- Data for analysis

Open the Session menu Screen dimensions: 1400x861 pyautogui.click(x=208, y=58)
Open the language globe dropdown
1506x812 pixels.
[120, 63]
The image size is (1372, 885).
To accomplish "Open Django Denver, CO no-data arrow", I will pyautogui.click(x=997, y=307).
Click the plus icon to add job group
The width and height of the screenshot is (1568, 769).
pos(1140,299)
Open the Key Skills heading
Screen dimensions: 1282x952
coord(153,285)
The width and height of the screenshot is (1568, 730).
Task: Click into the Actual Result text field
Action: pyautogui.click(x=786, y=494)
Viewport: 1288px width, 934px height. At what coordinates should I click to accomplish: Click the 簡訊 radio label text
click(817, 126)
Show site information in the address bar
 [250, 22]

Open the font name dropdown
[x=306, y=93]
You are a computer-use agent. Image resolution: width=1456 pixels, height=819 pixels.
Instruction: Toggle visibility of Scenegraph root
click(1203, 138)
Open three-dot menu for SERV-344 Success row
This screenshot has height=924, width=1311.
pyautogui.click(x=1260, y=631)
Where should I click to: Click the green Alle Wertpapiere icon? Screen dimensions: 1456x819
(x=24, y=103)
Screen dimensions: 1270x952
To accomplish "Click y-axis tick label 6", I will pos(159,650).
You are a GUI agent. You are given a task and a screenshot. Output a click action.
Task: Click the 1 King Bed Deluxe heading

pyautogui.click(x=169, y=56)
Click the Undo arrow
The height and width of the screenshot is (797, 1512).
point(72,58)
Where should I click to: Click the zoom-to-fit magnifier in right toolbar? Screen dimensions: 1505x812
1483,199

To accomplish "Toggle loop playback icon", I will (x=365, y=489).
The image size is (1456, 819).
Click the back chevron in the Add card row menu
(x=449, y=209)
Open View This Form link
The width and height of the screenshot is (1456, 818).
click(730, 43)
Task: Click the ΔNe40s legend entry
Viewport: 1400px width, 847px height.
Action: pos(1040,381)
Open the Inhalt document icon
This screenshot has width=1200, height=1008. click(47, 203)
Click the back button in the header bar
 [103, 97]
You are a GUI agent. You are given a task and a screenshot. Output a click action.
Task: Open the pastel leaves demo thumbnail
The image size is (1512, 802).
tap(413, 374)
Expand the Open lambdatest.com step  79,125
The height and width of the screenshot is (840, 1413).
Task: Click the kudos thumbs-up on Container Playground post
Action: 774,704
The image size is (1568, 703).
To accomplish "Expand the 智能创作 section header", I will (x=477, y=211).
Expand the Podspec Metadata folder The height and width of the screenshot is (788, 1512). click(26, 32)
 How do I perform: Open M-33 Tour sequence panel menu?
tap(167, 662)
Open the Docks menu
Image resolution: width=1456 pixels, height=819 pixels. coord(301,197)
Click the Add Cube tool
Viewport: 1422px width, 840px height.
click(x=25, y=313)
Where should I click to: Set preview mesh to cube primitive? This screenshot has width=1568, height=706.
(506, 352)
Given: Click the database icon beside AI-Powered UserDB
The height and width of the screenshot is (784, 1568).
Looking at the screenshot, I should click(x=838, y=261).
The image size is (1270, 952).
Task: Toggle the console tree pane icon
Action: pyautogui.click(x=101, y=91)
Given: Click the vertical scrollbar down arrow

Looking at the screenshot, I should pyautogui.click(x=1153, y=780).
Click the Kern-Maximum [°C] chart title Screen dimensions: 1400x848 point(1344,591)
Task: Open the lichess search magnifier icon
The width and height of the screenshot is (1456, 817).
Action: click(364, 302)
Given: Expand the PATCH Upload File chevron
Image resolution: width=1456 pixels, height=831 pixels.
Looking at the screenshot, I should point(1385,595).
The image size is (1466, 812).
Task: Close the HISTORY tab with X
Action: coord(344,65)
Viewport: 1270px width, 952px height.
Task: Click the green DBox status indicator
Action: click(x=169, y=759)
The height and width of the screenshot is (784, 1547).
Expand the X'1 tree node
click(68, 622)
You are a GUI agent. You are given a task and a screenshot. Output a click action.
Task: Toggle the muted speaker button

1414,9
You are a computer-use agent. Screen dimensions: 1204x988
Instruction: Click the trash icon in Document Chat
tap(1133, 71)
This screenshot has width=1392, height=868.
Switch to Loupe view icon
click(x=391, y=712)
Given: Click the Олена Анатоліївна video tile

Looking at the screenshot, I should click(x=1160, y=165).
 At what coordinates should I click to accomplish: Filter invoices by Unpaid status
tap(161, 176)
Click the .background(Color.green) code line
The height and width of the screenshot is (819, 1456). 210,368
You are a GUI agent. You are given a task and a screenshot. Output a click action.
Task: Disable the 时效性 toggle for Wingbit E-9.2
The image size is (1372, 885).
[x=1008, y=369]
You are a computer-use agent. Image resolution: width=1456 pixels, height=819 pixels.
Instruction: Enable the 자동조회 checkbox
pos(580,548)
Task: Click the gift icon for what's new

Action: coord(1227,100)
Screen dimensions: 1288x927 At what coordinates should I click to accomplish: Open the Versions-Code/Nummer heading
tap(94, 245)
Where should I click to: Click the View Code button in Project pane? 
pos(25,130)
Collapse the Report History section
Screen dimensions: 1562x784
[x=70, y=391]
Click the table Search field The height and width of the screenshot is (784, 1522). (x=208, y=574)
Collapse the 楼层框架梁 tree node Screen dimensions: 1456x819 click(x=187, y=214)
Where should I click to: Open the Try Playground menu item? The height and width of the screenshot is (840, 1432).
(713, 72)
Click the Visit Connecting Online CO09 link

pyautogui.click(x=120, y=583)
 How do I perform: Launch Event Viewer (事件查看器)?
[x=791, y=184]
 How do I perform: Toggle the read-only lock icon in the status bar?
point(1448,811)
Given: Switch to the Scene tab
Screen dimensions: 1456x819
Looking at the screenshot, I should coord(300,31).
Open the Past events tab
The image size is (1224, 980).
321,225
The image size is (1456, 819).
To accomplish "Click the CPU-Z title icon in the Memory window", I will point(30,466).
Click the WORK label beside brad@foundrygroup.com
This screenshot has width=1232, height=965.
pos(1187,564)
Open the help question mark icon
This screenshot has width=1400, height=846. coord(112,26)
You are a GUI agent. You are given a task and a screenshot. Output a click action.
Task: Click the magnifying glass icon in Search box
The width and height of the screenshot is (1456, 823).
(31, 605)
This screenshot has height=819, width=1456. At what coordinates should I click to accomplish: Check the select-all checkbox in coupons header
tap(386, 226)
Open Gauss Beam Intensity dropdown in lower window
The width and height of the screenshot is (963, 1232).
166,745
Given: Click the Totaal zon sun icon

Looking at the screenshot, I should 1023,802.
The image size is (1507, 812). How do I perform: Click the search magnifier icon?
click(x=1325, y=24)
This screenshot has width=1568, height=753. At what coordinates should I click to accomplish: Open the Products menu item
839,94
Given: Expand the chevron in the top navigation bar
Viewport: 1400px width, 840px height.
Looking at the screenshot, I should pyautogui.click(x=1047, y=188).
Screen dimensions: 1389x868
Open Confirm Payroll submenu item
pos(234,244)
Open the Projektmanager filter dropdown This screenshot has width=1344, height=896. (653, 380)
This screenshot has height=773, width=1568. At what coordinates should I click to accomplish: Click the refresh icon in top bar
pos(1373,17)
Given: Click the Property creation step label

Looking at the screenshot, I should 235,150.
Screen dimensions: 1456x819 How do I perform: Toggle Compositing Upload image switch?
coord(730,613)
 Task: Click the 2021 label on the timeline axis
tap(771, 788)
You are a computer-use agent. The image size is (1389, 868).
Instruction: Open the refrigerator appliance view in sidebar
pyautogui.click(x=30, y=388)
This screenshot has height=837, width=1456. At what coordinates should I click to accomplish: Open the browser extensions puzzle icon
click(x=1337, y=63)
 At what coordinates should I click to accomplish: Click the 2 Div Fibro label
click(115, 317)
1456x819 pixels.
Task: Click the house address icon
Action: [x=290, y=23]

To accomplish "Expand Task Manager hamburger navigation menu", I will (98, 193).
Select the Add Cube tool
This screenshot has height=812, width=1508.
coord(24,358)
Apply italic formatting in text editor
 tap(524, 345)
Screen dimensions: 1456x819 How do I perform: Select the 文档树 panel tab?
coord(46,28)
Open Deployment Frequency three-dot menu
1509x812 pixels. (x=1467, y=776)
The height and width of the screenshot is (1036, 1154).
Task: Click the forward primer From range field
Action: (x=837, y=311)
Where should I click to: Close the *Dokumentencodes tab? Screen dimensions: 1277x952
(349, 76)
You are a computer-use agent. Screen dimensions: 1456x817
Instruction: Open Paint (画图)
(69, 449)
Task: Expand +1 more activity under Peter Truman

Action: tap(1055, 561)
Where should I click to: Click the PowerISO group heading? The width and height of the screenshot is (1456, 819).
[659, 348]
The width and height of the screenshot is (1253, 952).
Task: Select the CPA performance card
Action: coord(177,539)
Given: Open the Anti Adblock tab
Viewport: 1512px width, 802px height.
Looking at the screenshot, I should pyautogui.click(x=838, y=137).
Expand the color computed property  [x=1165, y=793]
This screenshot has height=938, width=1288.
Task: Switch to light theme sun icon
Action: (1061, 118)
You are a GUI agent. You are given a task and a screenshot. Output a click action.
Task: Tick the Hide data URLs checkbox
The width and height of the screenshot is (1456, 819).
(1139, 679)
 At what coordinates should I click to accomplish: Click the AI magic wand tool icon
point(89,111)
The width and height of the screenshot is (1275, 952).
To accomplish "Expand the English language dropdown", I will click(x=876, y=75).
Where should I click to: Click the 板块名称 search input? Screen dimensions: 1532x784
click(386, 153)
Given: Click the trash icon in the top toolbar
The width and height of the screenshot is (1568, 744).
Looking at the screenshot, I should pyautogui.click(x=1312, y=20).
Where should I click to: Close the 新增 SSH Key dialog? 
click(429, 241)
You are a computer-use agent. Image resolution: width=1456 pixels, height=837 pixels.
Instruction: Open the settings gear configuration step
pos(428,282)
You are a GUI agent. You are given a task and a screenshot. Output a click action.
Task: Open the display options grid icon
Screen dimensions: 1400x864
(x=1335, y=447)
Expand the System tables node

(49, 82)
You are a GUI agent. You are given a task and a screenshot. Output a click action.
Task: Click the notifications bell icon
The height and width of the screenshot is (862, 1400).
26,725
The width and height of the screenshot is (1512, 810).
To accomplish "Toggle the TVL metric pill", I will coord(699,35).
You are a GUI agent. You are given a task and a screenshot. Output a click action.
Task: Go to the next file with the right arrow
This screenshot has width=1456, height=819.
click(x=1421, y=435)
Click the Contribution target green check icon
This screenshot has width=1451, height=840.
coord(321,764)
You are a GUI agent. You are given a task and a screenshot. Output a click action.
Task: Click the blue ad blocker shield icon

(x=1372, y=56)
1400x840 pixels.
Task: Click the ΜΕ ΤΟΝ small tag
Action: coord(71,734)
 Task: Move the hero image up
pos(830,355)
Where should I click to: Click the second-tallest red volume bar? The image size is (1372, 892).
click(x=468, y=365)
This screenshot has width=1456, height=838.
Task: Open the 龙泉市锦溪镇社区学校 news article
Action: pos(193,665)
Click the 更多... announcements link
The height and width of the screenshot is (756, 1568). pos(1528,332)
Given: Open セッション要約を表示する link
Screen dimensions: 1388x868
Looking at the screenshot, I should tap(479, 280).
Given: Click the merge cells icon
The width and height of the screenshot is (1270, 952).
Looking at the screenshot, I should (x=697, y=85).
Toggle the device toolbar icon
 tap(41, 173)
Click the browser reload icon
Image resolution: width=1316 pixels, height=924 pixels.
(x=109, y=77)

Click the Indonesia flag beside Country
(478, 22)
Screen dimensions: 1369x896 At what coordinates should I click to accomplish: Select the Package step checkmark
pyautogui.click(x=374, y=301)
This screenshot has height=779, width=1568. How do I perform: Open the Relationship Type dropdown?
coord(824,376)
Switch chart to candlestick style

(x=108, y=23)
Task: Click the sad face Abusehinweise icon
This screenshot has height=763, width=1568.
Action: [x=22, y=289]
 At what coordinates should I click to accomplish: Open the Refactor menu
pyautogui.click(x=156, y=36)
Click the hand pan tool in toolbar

- Task details
In the listing above, find each line with the word "title" and copy it out.

- Solved problem
Click the Kern-Maximum [°C] chart title Screen dimensions: 1400x848 point(1344,591)
To accomplish "Click the CPU-Z title icon in the Memory window", I will point(30,466).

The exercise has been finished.